かいぶつたちのいるところへの行き方を教えようか?
一年と一日、北へ北へ吹雪の中を抜けてゆくと――古い古いお城が見える。そこには魔法使いと魔女との子供が住んでいて、かいぶつたちはそこに潜んでいる。道しるべは白い月。

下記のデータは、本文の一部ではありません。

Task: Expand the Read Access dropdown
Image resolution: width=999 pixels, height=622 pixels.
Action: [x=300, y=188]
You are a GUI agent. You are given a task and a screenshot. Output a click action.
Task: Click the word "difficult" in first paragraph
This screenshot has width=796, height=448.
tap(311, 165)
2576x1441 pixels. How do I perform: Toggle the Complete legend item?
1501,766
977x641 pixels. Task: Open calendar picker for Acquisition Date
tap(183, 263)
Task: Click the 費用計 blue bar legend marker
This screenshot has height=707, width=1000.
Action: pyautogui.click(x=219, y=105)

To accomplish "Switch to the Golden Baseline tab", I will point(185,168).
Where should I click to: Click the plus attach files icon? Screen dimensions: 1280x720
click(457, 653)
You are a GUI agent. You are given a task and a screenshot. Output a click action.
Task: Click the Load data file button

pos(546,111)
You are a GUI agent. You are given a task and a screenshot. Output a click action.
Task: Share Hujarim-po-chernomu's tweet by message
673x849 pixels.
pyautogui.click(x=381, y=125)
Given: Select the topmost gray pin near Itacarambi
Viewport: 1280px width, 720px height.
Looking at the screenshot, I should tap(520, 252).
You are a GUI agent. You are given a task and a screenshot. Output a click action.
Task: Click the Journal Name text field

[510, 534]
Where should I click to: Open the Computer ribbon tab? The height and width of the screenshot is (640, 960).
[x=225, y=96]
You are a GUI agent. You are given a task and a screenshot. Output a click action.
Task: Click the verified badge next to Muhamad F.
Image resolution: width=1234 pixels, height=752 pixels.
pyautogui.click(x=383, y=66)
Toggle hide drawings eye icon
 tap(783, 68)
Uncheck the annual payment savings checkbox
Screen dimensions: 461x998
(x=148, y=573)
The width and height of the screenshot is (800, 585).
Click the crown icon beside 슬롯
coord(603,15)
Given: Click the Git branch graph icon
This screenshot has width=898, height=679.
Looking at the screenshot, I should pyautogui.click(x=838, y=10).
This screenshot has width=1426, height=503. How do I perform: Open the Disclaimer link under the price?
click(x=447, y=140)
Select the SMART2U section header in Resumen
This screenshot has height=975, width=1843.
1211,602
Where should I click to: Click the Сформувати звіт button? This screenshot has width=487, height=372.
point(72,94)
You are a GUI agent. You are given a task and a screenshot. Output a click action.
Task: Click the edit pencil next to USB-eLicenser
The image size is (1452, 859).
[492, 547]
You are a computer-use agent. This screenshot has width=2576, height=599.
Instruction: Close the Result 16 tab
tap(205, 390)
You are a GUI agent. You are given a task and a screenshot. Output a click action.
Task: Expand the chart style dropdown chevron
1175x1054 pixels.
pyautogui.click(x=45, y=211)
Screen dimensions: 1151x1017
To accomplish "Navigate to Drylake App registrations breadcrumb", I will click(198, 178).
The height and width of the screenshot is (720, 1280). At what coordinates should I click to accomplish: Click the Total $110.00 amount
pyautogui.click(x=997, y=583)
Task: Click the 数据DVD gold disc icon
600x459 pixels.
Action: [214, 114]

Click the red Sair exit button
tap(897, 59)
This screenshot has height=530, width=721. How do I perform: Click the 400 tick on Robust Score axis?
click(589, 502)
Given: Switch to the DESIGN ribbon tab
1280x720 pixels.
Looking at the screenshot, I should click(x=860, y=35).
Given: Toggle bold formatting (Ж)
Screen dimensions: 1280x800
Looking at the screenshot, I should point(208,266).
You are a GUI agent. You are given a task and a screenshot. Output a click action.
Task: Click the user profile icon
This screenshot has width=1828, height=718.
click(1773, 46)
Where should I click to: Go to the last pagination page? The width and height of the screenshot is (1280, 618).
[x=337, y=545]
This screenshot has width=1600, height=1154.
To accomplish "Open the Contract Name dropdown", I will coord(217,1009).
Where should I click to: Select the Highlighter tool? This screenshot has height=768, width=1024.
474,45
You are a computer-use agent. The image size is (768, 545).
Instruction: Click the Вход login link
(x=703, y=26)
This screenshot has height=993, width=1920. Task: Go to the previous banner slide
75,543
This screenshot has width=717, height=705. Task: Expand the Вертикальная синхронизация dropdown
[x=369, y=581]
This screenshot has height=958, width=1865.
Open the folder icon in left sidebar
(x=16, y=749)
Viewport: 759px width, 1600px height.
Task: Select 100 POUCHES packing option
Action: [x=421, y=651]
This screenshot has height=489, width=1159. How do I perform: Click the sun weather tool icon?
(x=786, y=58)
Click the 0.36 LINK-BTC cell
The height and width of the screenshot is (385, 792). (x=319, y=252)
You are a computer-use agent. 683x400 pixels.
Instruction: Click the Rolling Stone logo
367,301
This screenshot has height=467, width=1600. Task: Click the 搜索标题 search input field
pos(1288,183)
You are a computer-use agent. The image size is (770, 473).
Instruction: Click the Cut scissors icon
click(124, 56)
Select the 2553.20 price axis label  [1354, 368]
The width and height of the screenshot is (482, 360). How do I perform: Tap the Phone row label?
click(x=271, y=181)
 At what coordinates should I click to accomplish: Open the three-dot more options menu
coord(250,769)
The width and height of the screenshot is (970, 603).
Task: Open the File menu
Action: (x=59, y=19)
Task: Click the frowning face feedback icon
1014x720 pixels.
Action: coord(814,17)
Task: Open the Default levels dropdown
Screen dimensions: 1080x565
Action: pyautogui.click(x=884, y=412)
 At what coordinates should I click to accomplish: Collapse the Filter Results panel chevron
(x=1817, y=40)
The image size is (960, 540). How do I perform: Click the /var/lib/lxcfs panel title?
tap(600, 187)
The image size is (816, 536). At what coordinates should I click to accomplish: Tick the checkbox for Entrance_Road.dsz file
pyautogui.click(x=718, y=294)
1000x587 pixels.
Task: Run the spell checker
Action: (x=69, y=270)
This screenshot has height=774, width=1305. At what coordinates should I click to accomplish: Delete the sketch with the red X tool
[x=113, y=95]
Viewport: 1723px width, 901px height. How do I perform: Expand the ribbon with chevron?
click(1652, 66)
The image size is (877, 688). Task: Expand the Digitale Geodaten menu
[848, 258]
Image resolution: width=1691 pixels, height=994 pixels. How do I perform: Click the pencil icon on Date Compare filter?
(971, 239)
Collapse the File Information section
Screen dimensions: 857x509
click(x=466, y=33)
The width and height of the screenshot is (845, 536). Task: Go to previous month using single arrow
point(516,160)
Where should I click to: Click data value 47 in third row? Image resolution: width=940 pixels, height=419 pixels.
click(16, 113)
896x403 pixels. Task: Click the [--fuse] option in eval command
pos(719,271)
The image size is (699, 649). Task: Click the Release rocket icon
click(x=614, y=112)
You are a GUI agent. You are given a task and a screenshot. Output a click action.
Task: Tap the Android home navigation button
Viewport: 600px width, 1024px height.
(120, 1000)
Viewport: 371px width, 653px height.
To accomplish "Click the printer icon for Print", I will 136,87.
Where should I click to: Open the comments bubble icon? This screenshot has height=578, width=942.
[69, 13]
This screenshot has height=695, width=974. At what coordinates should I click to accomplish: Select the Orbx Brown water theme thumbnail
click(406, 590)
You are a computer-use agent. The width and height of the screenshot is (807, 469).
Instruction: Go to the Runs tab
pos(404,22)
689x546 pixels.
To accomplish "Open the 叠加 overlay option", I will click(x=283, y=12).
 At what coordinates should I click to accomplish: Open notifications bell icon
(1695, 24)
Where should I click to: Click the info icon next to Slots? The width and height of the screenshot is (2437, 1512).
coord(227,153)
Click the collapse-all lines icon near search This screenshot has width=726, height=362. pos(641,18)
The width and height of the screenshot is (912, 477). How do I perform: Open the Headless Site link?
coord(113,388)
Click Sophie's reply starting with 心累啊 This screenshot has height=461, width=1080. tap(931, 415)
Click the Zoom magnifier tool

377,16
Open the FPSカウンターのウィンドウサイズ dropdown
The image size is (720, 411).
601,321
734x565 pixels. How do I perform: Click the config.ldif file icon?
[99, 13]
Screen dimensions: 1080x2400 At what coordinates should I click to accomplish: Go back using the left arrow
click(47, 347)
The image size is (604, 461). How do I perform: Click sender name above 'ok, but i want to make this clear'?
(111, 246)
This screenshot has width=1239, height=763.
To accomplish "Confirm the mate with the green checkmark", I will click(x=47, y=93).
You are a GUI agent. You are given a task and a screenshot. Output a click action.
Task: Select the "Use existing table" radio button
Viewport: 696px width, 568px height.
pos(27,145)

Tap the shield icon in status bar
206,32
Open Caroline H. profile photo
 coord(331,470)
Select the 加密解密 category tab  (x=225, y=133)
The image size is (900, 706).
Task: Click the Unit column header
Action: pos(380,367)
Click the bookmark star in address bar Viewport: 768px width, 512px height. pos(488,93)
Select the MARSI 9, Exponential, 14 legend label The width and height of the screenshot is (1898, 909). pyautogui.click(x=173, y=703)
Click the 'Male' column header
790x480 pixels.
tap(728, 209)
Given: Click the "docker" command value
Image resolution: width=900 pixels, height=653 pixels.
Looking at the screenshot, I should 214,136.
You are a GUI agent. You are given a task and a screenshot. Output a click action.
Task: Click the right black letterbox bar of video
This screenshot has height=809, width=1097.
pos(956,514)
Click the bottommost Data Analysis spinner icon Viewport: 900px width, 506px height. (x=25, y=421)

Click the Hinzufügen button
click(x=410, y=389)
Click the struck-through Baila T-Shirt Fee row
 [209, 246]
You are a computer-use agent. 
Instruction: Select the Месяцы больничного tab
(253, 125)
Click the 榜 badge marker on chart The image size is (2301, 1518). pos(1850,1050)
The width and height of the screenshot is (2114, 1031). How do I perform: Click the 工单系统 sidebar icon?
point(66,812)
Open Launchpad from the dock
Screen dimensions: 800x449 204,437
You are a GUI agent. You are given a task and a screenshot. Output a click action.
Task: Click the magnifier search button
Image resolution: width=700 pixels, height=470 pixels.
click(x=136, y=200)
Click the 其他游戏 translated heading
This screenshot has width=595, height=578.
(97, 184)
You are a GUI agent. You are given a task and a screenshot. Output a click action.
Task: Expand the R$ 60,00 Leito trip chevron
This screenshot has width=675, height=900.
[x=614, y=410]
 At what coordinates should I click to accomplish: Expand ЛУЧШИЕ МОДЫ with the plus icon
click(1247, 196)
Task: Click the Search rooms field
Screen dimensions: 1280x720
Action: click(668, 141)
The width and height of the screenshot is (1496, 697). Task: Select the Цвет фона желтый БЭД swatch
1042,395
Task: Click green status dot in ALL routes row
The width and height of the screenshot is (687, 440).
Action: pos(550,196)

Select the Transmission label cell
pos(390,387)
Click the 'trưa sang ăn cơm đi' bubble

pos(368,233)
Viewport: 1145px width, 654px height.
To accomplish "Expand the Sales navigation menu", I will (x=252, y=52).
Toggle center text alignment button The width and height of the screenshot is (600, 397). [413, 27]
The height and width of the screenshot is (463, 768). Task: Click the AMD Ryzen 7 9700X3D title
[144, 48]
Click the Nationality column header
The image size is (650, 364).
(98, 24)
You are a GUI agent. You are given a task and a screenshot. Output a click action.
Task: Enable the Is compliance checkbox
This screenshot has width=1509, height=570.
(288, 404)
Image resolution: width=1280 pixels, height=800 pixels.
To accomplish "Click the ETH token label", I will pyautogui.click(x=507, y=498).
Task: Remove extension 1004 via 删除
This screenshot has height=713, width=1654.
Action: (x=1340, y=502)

真昼に浮かぶあの呪われた神様の化石。それだけ目指して進んでご覧。そこがかいぶつたちのいるところ。
かいぶつたちは待っている。
静かに静かに小さくなって、息を潜めて待っている。待っているよ―――なにを?君を。君を。
男はうっすら笑った。男の真ん前の廊下を子供の群がわあわあ楽しげな声を上げて通りすぎてゆく。彼はその波が行き過ぎるのを待った。
昔では思いもよらないことを彼はもう知っていた。
あの子も、この子も、怪物だ。あそこですこぉしおどおどしてる子。中心になって笑い声をあげてる子、後ろを静かにうっすら微笑みひとりでゆく子。
あの頃たったはとり自分だけだと思っていた怪物は、こんなにもいる。ひょっとしたら自分の時代にも、この城にはたくさんの怪物や人外の者たちが、紛れていたに違いなかった。
子供たちが行き過ぎて、残ったのは静寂。明るい日向がしんと静まり返って、あとには少しのこった子供たちの笑いさざめく声。それもすぐに風に紛れて霞みがかかる。
優しい日向だ。明るい緑が目に染みる。金色の日差しだ。日向は春の匂い。空には月が、白い化石のように浮かんでいる。目を細めて見上げた先を、ふっと銀色が掠めた。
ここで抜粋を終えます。